→ **DIRECTIONS**:
Every line in the entries that holds "will" should be identified and copied.

- Opening Delimiter -

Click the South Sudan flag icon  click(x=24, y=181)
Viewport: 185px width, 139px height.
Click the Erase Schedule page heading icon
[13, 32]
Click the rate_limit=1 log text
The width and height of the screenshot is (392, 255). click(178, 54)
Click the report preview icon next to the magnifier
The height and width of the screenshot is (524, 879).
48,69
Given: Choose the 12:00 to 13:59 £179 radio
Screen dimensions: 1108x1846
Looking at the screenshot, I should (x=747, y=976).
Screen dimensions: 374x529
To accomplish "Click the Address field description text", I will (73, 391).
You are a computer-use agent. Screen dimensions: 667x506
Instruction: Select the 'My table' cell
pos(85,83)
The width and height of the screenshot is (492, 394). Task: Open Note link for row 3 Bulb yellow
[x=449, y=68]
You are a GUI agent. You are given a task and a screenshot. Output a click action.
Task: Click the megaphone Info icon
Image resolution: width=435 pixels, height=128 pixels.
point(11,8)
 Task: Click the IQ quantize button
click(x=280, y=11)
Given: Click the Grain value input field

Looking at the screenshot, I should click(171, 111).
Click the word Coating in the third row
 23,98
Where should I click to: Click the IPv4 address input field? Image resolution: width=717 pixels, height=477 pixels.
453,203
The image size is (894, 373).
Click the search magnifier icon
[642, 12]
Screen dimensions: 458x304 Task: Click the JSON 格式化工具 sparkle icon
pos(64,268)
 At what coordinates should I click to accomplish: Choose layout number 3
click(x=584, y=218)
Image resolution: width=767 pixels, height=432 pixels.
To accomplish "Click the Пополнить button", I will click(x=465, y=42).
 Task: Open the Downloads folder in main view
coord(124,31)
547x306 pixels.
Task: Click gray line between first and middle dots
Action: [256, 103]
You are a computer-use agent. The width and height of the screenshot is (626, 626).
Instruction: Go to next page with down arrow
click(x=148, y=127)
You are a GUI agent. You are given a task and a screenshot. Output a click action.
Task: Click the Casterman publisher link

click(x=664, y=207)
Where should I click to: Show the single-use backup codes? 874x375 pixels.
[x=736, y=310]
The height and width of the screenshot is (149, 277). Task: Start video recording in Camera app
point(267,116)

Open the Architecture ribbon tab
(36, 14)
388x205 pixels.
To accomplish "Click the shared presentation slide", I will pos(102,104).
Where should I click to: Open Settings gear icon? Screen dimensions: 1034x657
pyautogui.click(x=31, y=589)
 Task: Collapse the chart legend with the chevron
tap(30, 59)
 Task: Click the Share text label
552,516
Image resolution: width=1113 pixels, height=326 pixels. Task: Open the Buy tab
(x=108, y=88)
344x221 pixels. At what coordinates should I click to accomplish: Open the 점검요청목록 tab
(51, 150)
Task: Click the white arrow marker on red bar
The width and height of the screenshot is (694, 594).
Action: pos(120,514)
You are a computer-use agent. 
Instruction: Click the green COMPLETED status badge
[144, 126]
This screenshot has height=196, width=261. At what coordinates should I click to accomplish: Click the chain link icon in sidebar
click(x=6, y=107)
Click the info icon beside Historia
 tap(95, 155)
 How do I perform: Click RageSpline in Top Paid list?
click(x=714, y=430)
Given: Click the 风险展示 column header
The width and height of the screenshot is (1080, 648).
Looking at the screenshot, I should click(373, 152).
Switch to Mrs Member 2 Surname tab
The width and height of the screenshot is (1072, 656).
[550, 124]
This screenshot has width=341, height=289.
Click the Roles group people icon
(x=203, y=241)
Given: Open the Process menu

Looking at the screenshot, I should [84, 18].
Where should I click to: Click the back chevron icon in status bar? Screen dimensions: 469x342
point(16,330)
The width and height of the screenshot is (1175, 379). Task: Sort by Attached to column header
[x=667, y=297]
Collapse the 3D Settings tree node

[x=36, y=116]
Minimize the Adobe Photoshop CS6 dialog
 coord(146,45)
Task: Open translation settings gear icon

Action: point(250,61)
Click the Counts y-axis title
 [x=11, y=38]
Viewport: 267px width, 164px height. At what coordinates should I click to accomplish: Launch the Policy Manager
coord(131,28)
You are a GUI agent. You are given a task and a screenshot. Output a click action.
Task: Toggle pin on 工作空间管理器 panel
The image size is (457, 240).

- Closing Delimiter -

→ **ANSWER SECTION**:
To accomplish "Click the Address field description text", I will (73, 391).
To accomplish "Click the Пополнить button", I will click(x=465, y=42).
To accomplish "Click the shared presentation slide", I will pos(102,104).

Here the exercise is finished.